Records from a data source
━━━━━━━━━━

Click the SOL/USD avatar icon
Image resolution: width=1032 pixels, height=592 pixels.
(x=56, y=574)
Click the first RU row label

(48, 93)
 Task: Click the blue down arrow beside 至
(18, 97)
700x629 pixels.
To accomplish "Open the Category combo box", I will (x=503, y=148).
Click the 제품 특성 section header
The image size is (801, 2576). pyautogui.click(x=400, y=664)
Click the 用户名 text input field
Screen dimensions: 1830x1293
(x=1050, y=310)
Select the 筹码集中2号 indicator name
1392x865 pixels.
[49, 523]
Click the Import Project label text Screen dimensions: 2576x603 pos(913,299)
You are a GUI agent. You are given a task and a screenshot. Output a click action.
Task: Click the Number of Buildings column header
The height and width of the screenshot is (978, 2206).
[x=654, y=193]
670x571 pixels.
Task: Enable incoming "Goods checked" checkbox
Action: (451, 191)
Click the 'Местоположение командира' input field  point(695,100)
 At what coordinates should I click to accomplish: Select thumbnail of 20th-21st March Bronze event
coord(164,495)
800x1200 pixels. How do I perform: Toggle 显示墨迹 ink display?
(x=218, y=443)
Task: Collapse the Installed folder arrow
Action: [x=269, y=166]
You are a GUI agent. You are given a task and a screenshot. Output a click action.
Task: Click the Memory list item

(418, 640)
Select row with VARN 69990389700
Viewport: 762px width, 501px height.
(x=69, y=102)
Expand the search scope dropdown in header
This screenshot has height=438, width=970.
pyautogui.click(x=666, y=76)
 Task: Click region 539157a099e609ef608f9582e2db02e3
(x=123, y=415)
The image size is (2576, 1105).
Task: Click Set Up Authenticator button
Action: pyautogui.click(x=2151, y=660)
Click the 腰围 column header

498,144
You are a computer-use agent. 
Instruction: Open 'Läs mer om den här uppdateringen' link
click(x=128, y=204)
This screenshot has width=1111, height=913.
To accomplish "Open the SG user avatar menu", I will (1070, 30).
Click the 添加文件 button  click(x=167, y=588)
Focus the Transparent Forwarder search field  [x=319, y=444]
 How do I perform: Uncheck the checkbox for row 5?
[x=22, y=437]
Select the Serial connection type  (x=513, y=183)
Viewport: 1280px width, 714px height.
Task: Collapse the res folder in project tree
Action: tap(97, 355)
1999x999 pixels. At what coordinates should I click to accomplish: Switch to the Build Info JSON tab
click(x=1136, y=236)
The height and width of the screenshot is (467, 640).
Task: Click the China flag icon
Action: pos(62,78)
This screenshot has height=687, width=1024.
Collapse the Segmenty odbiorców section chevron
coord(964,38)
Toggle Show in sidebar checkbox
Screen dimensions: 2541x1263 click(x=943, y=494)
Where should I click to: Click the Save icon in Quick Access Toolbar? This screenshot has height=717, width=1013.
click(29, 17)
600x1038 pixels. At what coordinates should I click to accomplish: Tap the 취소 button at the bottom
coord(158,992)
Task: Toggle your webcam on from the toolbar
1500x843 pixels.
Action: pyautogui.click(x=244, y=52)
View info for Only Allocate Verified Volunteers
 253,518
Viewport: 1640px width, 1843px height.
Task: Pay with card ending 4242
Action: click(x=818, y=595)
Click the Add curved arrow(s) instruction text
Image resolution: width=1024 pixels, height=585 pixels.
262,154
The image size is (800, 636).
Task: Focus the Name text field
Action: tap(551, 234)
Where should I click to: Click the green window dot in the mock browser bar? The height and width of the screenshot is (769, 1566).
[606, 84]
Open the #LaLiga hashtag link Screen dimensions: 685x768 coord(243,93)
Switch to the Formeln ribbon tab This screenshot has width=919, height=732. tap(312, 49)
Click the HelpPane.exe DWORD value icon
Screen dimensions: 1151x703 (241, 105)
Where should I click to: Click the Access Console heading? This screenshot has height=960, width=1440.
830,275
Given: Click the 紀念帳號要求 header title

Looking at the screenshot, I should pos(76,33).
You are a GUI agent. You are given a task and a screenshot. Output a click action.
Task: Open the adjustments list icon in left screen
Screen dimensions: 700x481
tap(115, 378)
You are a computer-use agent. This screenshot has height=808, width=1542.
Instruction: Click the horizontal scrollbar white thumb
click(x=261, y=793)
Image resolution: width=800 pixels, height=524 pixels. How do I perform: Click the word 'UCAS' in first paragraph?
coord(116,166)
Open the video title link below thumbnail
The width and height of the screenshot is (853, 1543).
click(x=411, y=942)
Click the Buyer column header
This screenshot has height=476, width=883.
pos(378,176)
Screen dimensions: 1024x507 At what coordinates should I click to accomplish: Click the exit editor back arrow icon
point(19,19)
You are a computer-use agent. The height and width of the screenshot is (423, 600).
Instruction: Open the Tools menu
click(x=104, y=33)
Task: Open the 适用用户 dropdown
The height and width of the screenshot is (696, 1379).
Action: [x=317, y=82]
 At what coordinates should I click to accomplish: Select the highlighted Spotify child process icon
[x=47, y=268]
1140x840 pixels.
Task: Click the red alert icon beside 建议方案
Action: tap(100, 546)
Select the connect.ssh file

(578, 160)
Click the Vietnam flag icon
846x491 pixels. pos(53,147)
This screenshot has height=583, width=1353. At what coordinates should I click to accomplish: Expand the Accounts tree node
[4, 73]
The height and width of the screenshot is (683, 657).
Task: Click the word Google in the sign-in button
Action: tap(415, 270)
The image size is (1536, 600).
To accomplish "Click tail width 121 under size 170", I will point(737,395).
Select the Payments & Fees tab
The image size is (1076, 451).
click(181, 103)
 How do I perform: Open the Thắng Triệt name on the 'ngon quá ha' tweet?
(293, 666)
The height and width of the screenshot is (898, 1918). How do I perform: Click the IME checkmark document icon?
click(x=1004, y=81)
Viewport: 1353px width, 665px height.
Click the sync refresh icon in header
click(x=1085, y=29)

━━━━━━━━━━

**WHAT YOU SHOULD DO:**
Copy out, word for word, the part of the entries above that begins at the line with "1500x843 pixels." and ends at the line with "Open the #LaLiga", including both.

**ANSWER:**
1500x843 pixels.
Action: pyautogui.click(x=244, y=52)
View info for Only Allocate Verified Volunteers
 253,518
Viewport: 1640px width, 1843px height.
Task: Pay with card ending 4242
Action: click(x=818, y=595)
Click the Add curved arrow(s) instruction text
Image resolution: width=1024 pixels, height=585 pixels.
262,154
The image size is (800, 636).
Task: Focus the Name text field
Action: tap(551, 234)
Where should I click to: Click the green window dot in the mock browser bar? The height and width of the screenshot is (769, 1566).
[606, 84]
Open the #LaLiga hashtag link Screen dimensions: 685x768 coord(243,93)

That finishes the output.